Dataset entries
........
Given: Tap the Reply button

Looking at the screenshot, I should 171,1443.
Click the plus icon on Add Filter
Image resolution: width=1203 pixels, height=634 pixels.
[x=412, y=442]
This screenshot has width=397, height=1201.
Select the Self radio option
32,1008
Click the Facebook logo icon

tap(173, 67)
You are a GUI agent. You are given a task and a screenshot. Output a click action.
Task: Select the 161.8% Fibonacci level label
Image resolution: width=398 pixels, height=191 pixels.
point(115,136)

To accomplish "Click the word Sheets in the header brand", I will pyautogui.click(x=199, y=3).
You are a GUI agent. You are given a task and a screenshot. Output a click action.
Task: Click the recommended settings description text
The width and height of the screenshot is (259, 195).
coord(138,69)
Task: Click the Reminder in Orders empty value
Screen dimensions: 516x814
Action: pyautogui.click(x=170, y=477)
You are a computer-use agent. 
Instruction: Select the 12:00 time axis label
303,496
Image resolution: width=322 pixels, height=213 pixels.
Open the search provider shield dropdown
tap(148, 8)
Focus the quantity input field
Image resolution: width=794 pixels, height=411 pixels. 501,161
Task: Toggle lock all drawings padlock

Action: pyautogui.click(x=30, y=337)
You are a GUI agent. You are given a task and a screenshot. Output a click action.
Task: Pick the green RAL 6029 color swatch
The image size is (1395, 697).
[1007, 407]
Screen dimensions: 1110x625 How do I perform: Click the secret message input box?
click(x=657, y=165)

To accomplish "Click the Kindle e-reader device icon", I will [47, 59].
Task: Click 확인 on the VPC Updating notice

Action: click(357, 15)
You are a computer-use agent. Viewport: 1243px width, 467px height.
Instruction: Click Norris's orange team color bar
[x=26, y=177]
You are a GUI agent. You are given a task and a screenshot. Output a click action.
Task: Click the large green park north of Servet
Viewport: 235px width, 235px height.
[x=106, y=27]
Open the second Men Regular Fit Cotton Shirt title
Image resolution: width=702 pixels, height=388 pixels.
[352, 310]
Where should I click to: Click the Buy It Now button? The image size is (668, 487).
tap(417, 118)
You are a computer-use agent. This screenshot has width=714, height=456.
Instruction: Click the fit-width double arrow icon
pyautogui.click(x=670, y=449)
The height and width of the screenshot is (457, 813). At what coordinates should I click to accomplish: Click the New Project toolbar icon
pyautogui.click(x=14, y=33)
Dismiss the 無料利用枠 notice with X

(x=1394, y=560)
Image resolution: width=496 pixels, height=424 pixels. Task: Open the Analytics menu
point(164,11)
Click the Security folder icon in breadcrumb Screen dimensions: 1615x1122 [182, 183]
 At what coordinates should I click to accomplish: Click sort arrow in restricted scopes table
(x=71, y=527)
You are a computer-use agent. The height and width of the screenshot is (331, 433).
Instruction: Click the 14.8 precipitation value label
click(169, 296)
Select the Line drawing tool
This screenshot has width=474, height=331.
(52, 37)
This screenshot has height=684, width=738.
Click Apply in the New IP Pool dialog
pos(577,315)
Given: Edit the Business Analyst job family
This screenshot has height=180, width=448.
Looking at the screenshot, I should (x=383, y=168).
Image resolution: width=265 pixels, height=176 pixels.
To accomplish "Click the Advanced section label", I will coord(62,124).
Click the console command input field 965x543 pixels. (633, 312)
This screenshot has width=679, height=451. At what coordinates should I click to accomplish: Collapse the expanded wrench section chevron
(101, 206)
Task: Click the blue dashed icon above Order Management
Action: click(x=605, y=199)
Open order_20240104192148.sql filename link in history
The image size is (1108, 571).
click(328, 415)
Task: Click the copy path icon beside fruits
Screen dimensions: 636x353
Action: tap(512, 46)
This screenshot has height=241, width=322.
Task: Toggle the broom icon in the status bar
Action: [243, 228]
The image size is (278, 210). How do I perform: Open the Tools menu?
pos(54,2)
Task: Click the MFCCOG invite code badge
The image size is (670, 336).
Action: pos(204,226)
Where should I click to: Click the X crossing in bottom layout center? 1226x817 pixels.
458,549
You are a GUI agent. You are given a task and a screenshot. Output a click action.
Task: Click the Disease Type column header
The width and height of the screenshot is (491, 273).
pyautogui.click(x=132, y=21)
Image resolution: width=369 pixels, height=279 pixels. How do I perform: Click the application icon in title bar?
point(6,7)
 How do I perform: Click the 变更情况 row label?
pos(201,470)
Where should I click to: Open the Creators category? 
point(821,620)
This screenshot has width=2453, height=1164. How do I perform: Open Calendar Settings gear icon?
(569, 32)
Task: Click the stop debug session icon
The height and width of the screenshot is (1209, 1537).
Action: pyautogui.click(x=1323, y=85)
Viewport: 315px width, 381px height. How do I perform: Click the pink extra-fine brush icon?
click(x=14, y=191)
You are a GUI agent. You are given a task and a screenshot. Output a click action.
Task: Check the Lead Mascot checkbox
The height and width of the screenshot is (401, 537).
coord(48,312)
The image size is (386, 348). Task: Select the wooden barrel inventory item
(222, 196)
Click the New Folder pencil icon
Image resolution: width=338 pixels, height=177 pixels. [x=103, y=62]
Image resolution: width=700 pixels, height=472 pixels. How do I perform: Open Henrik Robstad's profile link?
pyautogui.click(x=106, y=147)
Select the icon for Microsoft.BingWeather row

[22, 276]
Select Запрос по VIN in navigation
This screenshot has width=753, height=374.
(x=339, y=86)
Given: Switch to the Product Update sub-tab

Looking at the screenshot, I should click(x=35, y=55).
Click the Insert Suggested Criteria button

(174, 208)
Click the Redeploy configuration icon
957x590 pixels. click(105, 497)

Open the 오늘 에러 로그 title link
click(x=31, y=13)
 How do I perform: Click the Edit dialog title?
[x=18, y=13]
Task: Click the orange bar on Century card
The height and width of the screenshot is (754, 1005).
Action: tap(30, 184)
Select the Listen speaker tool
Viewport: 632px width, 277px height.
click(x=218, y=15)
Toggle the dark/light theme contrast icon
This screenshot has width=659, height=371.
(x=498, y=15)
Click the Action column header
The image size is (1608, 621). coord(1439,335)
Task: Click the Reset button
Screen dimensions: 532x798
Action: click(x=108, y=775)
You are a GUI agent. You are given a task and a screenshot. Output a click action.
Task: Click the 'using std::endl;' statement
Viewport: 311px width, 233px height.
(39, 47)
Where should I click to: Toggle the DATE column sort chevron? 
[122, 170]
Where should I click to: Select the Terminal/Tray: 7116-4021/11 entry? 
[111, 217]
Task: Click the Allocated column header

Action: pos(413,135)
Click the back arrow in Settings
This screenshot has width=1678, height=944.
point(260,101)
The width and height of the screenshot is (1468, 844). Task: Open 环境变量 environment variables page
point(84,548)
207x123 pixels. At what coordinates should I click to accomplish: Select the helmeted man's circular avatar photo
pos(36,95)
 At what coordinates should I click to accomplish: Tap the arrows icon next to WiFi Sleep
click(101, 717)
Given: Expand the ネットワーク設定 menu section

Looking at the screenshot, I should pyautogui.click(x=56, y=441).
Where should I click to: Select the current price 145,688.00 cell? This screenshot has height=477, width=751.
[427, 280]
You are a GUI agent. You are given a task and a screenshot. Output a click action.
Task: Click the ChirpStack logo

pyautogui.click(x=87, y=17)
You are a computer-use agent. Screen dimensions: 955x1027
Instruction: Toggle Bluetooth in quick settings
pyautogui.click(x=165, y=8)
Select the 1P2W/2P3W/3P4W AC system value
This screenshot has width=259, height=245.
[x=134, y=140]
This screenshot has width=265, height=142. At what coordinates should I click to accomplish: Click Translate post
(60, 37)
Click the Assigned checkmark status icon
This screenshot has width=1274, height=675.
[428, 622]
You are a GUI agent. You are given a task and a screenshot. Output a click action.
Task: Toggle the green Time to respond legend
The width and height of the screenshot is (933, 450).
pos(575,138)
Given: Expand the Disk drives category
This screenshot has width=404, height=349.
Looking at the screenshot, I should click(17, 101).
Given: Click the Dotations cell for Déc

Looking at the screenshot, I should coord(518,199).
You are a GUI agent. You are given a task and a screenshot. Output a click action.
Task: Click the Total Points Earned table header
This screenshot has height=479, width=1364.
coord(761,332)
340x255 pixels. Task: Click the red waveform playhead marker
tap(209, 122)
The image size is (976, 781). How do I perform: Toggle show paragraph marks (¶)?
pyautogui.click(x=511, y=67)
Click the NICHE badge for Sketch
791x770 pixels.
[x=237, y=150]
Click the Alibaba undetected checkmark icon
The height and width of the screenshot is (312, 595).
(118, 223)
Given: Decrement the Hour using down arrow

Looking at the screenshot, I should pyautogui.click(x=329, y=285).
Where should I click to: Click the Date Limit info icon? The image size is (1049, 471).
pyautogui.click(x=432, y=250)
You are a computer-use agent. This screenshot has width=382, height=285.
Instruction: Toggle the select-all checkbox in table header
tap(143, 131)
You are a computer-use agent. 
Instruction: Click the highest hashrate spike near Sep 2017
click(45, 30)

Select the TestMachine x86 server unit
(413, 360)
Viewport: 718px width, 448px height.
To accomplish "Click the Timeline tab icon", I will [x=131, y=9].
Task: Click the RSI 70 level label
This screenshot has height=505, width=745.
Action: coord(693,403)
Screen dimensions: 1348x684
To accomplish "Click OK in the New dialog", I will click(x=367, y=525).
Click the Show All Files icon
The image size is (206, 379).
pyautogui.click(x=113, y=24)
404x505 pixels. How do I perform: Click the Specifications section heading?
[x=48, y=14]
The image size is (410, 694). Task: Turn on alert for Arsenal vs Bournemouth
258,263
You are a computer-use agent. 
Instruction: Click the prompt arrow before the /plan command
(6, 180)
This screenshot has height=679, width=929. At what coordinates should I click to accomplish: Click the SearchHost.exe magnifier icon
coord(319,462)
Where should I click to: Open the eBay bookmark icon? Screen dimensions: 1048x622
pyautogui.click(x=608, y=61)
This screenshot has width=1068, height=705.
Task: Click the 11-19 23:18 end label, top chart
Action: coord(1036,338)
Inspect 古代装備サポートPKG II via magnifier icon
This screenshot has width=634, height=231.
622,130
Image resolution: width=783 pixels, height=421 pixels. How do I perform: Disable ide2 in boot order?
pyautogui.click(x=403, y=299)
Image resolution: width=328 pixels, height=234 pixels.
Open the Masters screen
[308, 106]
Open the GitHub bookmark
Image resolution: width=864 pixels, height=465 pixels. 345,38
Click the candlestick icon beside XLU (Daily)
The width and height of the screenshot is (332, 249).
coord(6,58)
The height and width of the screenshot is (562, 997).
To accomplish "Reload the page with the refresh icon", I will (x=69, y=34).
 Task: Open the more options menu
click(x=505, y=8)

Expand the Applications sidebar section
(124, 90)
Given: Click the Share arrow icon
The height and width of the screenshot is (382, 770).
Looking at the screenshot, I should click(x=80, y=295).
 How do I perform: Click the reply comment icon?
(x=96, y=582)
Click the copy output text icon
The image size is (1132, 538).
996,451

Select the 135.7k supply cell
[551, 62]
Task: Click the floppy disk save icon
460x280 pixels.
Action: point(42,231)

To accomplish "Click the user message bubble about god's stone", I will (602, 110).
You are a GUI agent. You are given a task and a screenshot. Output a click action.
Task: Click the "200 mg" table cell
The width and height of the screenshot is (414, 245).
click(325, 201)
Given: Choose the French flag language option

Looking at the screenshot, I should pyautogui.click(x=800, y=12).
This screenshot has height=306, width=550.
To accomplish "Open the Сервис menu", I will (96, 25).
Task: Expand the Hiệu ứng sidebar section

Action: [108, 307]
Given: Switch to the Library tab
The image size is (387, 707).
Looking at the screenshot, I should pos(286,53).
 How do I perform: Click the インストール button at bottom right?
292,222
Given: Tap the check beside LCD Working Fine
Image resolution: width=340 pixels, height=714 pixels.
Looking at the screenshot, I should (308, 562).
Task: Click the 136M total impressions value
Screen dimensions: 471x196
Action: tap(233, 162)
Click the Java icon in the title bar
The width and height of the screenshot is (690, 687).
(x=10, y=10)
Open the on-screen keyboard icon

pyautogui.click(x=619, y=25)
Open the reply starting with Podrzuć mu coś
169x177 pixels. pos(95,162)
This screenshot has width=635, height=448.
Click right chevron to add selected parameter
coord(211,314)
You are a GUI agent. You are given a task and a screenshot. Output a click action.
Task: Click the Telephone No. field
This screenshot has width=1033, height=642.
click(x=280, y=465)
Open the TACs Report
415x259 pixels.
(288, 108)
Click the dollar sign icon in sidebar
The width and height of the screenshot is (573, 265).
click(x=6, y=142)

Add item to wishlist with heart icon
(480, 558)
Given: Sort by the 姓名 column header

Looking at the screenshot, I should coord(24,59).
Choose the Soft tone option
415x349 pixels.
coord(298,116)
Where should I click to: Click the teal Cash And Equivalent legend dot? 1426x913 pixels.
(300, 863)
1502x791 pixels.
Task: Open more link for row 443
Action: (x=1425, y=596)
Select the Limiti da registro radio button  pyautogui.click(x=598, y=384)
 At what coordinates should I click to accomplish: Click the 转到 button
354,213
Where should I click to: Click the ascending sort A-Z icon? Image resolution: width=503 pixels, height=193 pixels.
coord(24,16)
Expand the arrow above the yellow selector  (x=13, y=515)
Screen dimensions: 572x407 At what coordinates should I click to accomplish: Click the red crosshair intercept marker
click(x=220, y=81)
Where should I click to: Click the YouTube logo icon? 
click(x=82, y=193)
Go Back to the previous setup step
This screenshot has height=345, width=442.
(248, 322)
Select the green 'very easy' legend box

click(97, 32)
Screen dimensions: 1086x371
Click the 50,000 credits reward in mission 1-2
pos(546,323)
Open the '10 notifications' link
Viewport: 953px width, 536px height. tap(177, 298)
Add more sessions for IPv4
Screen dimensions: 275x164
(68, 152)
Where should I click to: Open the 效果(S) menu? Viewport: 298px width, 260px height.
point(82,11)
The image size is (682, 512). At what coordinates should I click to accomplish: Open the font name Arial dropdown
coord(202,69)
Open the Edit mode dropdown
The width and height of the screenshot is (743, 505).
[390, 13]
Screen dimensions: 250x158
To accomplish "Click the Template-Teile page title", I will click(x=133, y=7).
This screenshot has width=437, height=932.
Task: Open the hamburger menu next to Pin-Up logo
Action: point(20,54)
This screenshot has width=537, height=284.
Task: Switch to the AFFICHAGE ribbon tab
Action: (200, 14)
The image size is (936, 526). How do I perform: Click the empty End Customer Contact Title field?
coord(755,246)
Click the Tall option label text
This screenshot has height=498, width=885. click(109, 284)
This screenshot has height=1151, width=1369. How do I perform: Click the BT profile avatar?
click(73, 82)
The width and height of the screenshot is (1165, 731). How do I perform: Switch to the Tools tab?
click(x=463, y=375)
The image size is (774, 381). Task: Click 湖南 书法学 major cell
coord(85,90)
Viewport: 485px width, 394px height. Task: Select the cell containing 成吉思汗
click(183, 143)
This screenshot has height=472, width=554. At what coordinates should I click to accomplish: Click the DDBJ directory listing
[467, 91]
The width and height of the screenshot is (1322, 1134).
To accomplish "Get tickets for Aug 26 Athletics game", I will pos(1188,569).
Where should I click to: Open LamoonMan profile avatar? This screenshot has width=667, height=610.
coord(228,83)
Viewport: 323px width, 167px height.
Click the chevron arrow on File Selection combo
........
__Task to complete__
Pick out and copy the lines of the entries that hold the string "beside".

__Solved problem__
Task: Click the copy path icon beside fruits
Click the candlestick icon beside XLU (Daily)
Given: Tap the check beside LCD Working Fine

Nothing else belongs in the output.